• **WORK INSTRUCTIONS**: Arrange the rows below as a numbered list, leaving out any blank lines.

BEGIN AVAILABLE RECORDS

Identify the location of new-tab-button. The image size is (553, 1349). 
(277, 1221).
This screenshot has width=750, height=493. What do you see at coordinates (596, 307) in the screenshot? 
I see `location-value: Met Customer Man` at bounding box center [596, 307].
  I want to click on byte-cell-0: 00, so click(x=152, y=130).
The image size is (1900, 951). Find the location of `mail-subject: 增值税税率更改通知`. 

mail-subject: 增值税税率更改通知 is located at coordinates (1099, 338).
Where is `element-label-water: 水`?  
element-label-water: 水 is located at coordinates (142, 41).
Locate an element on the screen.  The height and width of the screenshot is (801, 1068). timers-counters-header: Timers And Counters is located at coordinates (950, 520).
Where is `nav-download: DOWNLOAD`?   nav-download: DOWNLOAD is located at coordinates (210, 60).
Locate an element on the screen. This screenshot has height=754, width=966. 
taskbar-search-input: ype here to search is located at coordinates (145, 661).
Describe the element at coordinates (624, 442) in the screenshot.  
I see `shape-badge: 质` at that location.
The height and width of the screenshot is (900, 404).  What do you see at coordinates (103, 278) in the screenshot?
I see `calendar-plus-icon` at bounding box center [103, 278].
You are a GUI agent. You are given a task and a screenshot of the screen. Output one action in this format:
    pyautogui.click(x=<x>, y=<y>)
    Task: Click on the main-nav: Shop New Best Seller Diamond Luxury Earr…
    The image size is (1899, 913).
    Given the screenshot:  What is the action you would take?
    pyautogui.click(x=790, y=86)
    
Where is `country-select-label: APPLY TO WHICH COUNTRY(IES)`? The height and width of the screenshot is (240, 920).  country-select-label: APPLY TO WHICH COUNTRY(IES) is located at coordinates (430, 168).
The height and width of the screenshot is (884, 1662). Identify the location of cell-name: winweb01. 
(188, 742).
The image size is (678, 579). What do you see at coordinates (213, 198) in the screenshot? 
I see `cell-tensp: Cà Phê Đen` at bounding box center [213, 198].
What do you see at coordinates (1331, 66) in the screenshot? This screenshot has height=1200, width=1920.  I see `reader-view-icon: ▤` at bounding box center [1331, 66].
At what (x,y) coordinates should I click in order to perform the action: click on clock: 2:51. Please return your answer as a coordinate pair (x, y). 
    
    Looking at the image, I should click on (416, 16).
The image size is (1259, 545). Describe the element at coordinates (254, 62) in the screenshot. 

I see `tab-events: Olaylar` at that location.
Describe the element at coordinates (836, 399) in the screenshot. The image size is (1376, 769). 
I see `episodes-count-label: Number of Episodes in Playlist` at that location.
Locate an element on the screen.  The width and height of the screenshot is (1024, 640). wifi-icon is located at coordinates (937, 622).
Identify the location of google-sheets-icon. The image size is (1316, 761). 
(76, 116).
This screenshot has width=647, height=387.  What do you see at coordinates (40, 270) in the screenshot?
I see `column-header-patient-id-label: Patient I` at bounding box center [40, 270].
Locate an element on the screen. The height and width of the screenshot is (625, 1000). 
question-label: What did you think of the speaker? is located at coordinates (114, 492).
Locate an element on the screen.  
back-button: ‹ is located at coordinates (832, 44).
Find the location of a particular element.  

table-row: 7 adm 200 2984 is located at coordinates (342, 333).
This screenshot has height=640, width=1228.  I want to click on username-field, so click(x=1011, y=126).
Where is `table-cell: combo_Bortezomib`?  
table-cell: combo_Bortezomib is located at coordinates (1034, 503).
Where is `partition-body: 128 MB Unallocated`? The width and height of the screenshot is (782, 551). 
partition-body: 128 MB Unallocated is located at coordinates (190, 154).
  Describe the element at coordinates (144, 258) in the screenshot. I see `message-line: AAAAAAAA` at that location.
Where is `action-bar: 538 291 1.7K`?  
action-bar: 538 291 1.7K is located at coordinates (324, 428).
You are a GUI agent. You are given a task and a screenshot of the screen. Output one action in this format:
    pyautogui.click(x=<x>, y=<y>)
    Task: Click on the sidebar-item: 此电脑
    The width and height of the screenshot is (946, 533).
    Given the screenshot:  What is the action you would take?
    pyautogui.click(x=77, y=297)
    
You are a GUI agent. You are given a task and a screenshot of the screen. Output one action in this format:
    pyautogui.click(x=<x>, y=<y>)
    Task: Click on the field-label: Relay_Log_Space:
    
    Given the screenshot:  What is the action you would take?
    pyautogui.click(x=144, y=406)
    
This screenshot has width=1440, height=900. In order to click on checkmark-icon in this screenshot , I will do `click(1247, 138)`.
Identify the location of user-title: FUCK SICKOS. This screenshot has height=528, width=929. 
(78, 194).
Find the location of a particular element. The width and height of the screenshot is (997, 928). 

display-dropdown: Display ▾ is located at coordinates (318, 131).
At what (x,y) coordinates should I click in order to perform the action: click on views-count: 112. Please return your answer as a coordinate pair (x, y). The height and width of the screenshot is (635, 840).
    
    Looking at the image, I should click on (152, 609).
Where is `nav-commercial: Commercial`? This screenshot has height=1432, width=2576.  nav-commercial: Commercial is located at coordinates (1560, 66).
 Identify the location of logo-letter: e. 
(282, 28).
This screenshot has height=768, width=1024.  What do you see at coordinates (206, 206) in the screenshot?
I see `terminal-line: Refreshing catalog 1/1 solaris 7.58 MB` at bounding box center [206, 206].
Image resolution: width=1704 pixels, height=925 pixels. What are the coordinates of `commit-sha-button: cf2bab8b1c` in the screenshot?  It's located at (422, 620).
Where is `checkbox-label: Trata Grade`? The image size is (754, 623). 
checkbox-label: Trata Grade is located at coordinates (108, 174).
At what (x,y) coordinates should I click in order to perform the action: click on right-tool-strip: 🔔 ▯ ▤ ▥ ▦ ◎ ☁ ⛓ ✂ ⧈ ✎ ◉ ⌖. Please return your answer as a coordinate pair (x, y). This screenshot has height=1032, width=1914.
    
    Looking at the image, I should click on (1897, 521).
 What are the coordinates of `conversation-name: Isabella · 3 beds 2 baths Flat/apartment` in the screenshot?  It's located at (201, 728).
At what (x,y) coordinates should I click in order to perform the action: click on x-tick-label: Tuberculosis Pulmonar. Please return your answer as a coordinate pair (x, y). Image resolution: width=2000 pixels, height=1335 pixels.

END AVAILABLE RECORDS

• **ANSWER**:
1. Identify the location of new-tab-button. The image size is (553, 1349). 
2. (277, 1221).
3. This screenshot has width=750, height=493. What do you see at coordinates (596, 307) in the screenshot? 
4. I see `location-value: Met Customer Man` at bounding box center [596, 307].
5.   I want to click on byte-cell-0: 00, so click(x=152, y=130).
6. The image size is (1900, 951). Find the location of `mail-subject: 增值税税率更改通知`. 
7. mail-subject: 增值税税率更改通知 is located at coordinates (1099, 338).
8. Where is `element-label-water: 水`?  
9. element-label-water: 水 is located at coordinates (142, 41).
10. Locate an element on the screen.  The height and width of the screenshot is (801, 1068). timers-counters-header: Timers And Counters is located at coordinates (950, 520).
11. Where is `nav-download: DOWNLOAD`?   nav-download: DOWNLOAD is located at coordinates (210, 60).
12. Locate an element on the screen. This screenshot has height=754, width=966. 
13. taskbar-search-input: ype here to search is located at coordinates (145, 661).
14. Describe the element at coordinates (624, 442) in the screenshot.  
15. I see `shape-badge: 质` at that location.
16. The height and width of the screenshot is (900, 404).  What do you see at coordinates (103, 278) in the screenshot?
17. I see `calendar-plus-icon` at bounding box center [103, 278].
18. You are a GUI agent. You are given a task and a screenshot of the screen. Output one action in this format:
19.     pyautogui.click(x=<x>, y=<y>)
20.     Task: Click on the main-nav: Shop New Best Seller Diamond Luxury Earr…
21.     The image size is (1899, 913).
22.     Given the screenshot:  What is the action you would take?
23.     pyautogui.click(x=790, y=86)
24. Where is `country-select-label: APPLY TO WHICH COUNTRY(IES)`? The height and width of the screenshot is (240, 920).  country-select-label: APPLY TO WHICH COUNTRY(IES) is located at coordinates (430, 168).
25. The height and width of the screenshot is (884, 1662). Identify the location of cell-name: winweb01. 
26. (188, 742).
27. The image size is (678, 579). What do you see at coordinates (213, 198) in the screenshot? 
28. I see `cell-tensp: Cà Phê Đen` at bounding box center [213, 198].
29. What do you see at coordinates (1331, 66) in the screenshot? This screenshot has height=1200, width=1920.  I see `reader-view-icon: ▤` at bounding box center [1331, 66].
30. At what (x,y) coordinates should I click in order to perform the action: click on clock: 2:51. Please return your answer as a coordinate pair (x, y). 
31.     Looking at the image, I should click on (416, 16).
32. The image size is (1259, 545). Describe the element at coordinates (254, 62) in the screenshot. 
33. I see `tab-events: Olaylar` at that location.
34. Describe the element at coordinates (836, 399) in the screenshot. The image size is (1376, 769). 
35. I see `episodes-count-label: Number of Episodes in Playlist` at that location.
36. Locate an element on the screen.  The width and height of the screenshot is (1024, 640). wifi-icon is located at coordinates (937, 622).
37. Identify the location of google-sheets-icon. The image size is (1316, 761). 
38. (76, 116).
39. This screenshot has width=647, height=387.  What do you see at coordinates (40, 270) in the screenshot?
40. I see `column-header-patient-id-label: Patient I` at bounding box center [40, 270].
41. Locate an element on the screen. The height and width of the screenshot is (625, 1000). 
42. question-label: What did you think of the speaker? is located at coordinates (114, 492).
43. Locate an element on the screen.  
44. back-button: ‹ is located at coordinates (832, 44).
45. Find the location of a particular element.  
46. table-row: 7 adm 200 2984 is located at coordinates (342, 333).
47. This screenshot has height=640, width=1228.  I want to click on username-field, so click(x=1011, y=126).
48. Where is `table-cell: combo_Bortezomib`?  
49. table-cell: combo_Bortezomib is located at coordinates (1034, 503).
50. Where is `partition-body: 128 MB Unallocated`? The width and height of the screenshot is (782, 551). 
51. partition-body: 128 MB Unallocated is located at coordinates (190, 154).
52.   Describe the element at coordinates (144, 258) in the screenshot. I see `message-line: AAAAAAAA` at that location.
53. Where is `action-bar: 538 291 1.7K`?  
54. action-bar: 538 291 1.7K is located at coordinates (324, 428).
55. You are a GUI agent. You are given a task and a screenshot of the screen. Output one action in this format:
56.     pyautogui.click(x=<x>, y=<y>)
57.     Task: Click on the sidebar-item: 此电脑
58.     The width and height of the screenshot is (946, 533).
59.     Given the screenshot:  What is the action you would take?
60.     pyautogui.click(x=77, y=297)
61. You are a GUI agent. You are given a task and a screenshot of the screen. Output one action in this format:
62.     pyautogui.click(x=<x>, y=<y>)
63.     Task: Click on the field-label: Relay_Log_Space:
64.     Given the screenshot:  What is the action you would take?
65.     pyautogui.click(x=144, y=406)
66. This screenshot has width=1440, height=900. In order to click on checkmark-icon in this screenshot , I will do `click(1247, 138)`.
67. Identify the location of user-title: FUCK SICKOS. This screenshot has height=528, width=929. 
68. (78, 194).
69. Find the location of a particular element. The width and height of the screenshot is (997, 928). 
70. display-dropdown: Display ▾ is located at coordinates (318, 131).
71. At what (x,y) coordinates should I click in order to perform the action: click on views-count: 112. Please return your answer as a coordinate pair (x, y). The height and width of the screenshot is (635, 840).
72.     Looking at the image, I should click on (152, 609).
73. Where is `nav-commercial: Commercial`? This screenshot has height=1432, width=2576.  nav-commercial: Commercial is located at coordinates (1560, 66).
74.  Identify the location of logo-letter: e. 
75. (282, 28).
76. This screenshot has height=768, width=1024.  What do you see at coordinates (206, 206) in the screenshot?
77. I see `terminal-line: Refreshing catalog 1/1 solaris 7.58 MB` at bounding box center [206, 206].
78. Image resolution: width=1704 pixels, height=925 pixels. What are the coordinates of `commit-sha-button: cf2bab8b1c` in the screenshot?  It's located at (422, 620).
79. Where is `checkbox-label: Trata Grade`? The image size is (754, 623). 
80. checkbox-label: Trata Grade is located at coordinates (108, 174).
81. At what (x,y) coordinates should I click in order to perform the action: click on right-tool-strip: 🔔 ▯ ▤ ▥ ▦ ◎ ☁ ⛓ ✂ ⧈ ✎ ◉ ⌖. Please return your answer as a coordinate pair (x, y). This screenshot has height=1032, width=1914.
82.     Looking at the image, I should click on (1897, 521).
83.  What are the coordinates of `conversation-name: Isabella · 3 beds 2 baths Flat/apartment` in the screenshot?  It's located at (201, 728).
84. At what (x,y) coordinates should I click in order to perform the action: click on x-tick-label: Tuberculosis Pulmonar. Please return your answer as a coordinate pair (x, y). Image resolution: width=2000 pixels, height=1335 pixels.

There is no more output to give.